◆ Page excerpt ◆

-=-=-

Resnick poses questions that offer options to help reduce the risk of spreading the virus, with the recommendation to initiate several strategies at the same time, instead of just one. Here are his questions and answers; in some cases, you will have to provide your own answers.
- Can the holiday be held remotely? "Celebrating virtually or with members of your own household (who are consistently taking measures to reduce the spread of COVID-19) poses the lowest risk for spread," says the Centers for Disease Control and Prevention Thanksgiving guidance.
- Can Thanksgiving be held outdoors? Resnick notes that while an outdoor gathering is far safer than indoor one, it's important to remember that this strategy isn't foolproof, and people still need to socially distance and wear a mask.
- Can it be a very small gathering? Know this, he writes: The more people you include, the more dangerous it will be.
- If it's indoors, can it be well ventilated? Open windows, use fans in some windows to remove old air and in others to introduce new air. Run a HEPA air purifier is you have one. Still, he writes, "we can't ventilate and air-purify our way out of the need to wear masks, reduce occupancy in indoor spaces and physically distance."
- Can it be quick? Yes, and the longer you spend with an infected person, the more likely the virus is to be transmitted.
- Does there really need to be food? If the goal is to bring family together, can you perhaps have Thanksgiving without a sit-down meal that necessitates the removal of masks and encourages heavy mouth-breathing activities like shouting, he asks.
- Can guests quarantine beforehand? And maybe afterward, Resnick adds.
- Will vulnerable people be in attendance? Consider excluding those at high risk, such as older people and those with underlying conditions like diabetes and heart disease.
- Can the number of people traveling from hot-spot regions be reduced?
- Is everyone attending on the same page in terms of masking and personal risk? For example, families should ask one another, "How often do you wear a mask, and where?"
- Is everyone in attendance willing to be transparent and honest if they do get sick? Resnick writes, "It's how we can prevent an outbreak in one family from becoming a huge cluster."

-=-=-

◆ Data provided ◆
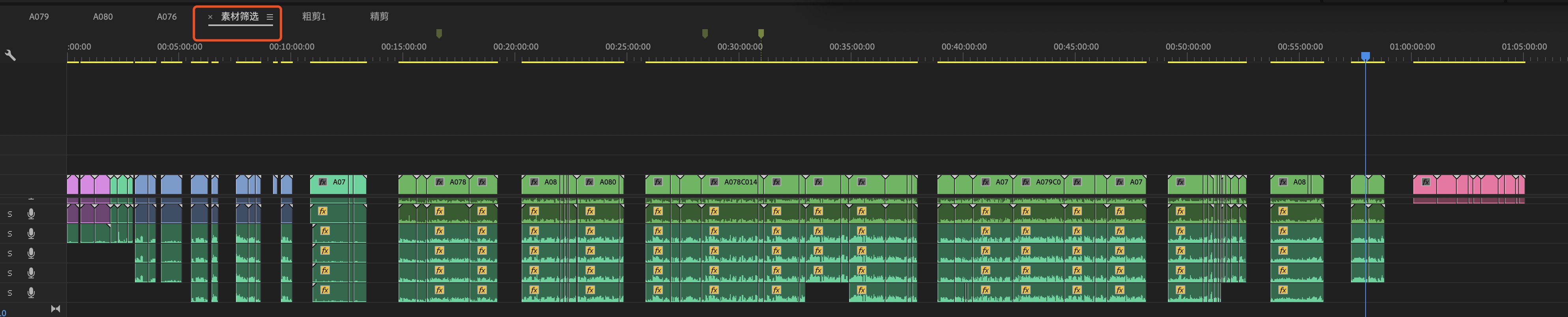Image resolution: width=1568 pixels, height=317 pixels.
Task: Open timeline display settings wrench
Action: tap(10, 55)
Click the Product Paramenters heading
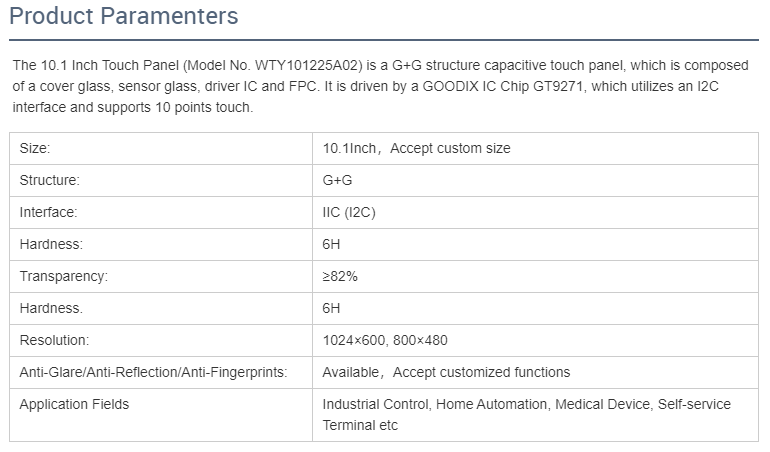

-=-=-

◆ Work instruction 1 ◆
In the Thanksgiving safety passage, which measures does Resnick say we cannot ventilate and air-purify our way out of the need for? List every one of them.
◆ Work instruction 2 ◆
Continue the Thanksgiving safety passage from its last sentence.
The material that comes after the Thanksgiving safety passage has no connection to that passage.

◆ Task result 1 ◆
- Wearing masks
- Reducing occupancy in indoor spaces
- Physically distancing

◆ Task result 2 ◆
Julia Marcus, a Harvard University epidemiologist, told Resnick that it’s important to think hard about what really matters most to you: “What can I live with here? And can I live with not having a traditional Thanksgiving?”
"As a means of eliminating risk in the midst of a pandemic, the everyone-has-gotten-tested method is utterly absurd," writes Aschwanden, an award-winning science journalist. "A negative test doesn’t guarantee that anyone is COVID-free, and it’s never license to let down your guard. You might, for instance, contract the virus in the interim between being tested and receiving your results, or between getting your results and seeing your friends and family. (The testing site itself could even be where that happens.)
"The tests are not 100 percent accurate. In practice, their error rates may be even higher than the chance that you’re infected in the first place. The probability that you’ll receive a wrong result on any medical test depends not just on the test’s innate accuracy but on your baseline risk. Even a very good test will turn out more false positives than real ones if you go in as someone who isn’t likely to have the disease. Conversely, getting a negative result won’t give you that much information you didn’t have before. It might only increase your confidence at the margins, say from 95 to 98%, that you’re not already sick."